Conheci a China quando os acontecimentos da Praça Tiananmen já se iam diluindo na memória dos que por eles se tinham interessado à distância sem saberem bem o que pensar. Na altura tentei abordar o sucedido com o Deng e o Wang, que me serviram de intérpretes nos contactos com os responsáveis do estaleiro de Pudong, onde acompanhava importante reparação de um navio, mas furtavam-se ao assunto, fazendo juras de grande fidelidade ao poder.
Quase trinta anos passados poderei escandalizar algumas consciências mais sensíveis, mas acredito na bondade da decisão então tomada pelos dirigentes chineses, mormente com a cobertura de Deng Tsiaoping, que ainda lhes balizava os rumos a seguir para repararem os danos causados pelo maoísmo, sobretudo durante a Grande Revolução Cultural.
Tivessem os chineses conhecido algo de parecido com o da implosão da União Soviética e ocorreria caos semelhante com prejuízo para si e para o instável planeta.
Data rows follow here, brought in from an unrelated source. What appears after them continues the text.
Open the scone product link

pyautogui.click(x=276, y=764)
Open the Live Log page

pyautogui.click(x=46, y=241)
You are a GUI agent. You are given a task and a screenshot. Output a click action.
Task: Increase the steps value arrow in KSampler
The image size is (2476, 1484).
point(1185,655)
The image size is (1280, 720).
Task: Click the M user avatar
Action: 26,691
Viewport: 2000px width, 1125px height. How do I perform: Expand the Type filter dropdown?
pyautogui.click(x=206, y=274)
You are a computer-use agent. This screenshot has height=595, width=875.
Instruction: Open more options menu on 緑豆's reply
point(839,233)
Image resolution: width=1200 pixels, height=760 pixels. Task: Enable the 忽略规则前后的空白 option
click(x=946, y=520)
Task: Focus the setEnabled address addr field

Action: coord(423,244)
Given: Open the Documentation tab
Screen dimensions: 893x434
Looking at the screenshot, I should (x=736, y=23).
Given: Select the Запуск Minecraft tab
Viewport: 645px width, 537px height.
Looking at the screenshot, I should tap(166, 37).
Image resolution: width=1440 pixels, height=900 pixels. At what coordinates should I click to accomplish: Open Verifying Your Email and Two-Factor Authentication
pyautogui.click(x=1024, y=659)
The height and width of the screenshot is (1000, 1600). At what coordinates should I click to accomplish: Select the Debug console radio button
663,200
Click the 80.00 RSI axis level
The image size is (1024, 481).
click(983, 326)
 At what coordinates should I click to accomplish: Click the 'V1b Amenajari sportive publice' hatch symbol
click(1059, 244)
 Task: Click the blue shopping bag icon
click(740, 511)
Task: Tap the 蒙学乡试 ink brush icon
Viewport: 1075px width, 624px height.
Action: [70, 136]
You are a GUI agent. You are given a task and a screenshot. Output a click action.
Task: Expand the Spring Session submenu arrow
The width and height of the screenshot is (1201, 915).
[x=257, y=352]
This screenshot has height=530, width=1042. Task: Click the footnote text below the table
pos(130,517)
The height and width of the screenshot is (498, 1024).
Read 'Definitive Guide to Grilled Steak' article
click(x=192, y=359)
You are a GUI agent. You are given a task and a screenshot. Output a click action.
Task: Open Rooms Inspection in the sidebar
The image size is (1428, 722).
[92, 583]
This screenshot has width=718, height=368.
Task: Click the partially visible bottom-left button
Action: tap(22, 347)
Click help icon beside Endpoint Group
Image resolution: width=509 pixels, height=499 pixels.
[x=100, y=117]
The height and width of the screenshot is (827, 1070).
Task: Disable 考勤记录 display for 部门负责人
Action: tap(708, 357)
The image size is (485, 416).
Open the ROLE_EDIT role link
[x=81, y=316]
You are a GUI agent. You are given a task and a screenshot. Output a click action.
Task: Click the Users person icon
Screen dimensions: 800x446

O que nos não impede de apreciar o trabalho fotográfico então realizado por Stuart Franklin a pedido da agência Magnum para a revista «Time», que mostra bem a vertigem por que passaram os estudantes e os operários de um lado, e os militares do regime pelo outro, até ao dia da definição da relação de forças, com a vitória a pender para os segundos.
Franklin nascera em Londres e o interesse pelas fotografias surgira-lhe muito cedo, quando ambicionou viajar, tomando a câmara como uma espécie de tácito passaporte. Compreensivelmente formou-se em Geografia pela Universidade de Oxford.
Antes de chegar à célebre cooperativa de grandes fotógrafos andara a captar imagens em zonas onde a pobreza extrema o impressionou, nomeadamente no Sudão e na Etiópia. Já então exigia que o fator humano estivesse no centro do seu trabalho.
Quando captou a conhecidíssima imagem do homem com um saco em cada mão a enfrentar os tanques, já tudo terminara: muita gente morrera na desocupação da praça e as forças vencedoras regressavam às respetivas bases.
O ato quixotesco do desconhecido, que foi retirado à pressa do meio da estrada pelos amigos - é rotundamente falsa a lenda segundo a qual fora esmagado! - ilustra o sentimento de derrota dos que tinham chegado a acreditar noutro desiderato.
No relato da experiência, Franklin conta como à chegada pela primeira vez à Praça, na última semana de maio, encontrara um ambiente de festival e rock. Muitas bandeiras e música por todo o lado. Alguns estudantes estavam em greve da fome mas, naquela confusão, nem sequer os conseguira identificar.
No dia 30 os estudantes levaram para a Praça uma enorme réplica da Estátua da Liberdade, que crismaram como «Deusa da Democracia». Foi nessa altura que, depois das dúvidas iniciais, o regime decidiu agir. Por isso mesmo começaram-se a ver cada vez mais soldados na periferia da praça e o clima de tensão a aumentar.
Na noite de 4 de junho os militares avançaram e Franklin, condicionado conjuntamente com os outros fotógrafos ocidentais a ficar no interior do hotel, assistiu a tudo da varanda do quarto. Não podia cumprir a regra de Capa para conseguir boas fotografias - estar suficientemente perto! - mas o que perdeu em qualidade ganhou em testemunho da repressão violenta então verificada.
Bem procuraram as autoridades apossarem-se das câmaras e dos rolos de fotografias dos profissionais estrangeiros, mas Franklin conseguiu dissimular os seus dentro de uma caixa de chá incumbindo um estudante francês, então repatriado, de trazê-los para Paris.
Nos dias seguintes a imagem do homem face ao tanque tornou-se emblemática da relação desigual de forças entre os insurretos e os meios mobilizados para os vencer.
Como fotógrafo Flanklin cumpriu o seu desígnio: cristalizar a emoção do acontecimento, quando estava em acelerada clarificação.
Sempre cioso da vocação interventiva da arte captaria depois outras imagens bastante conhecidas, quando a ecologista Julia Hill permaneceu mais de um ano no topo de uma sequoia para lhe impedir o abate. Mas antes, em 1999, já publicara o primeiro álbum, «The Time of the Trees» em que denunciava a acelerada destruição das floresta na metade malaia da ilha de Bornéu.
As cidades também lhe não têm sido alheias nas preocupações: fazendo bastantes trabalhos sobre elas para a «National Geographic», acentua-lhes sobretudo o forte carácter inovador.
Por todas essas obras, e não apenas pelas recolhidas na Praça Tienanmen, Franklin é um dos principais fotógrafos do nosso tempo.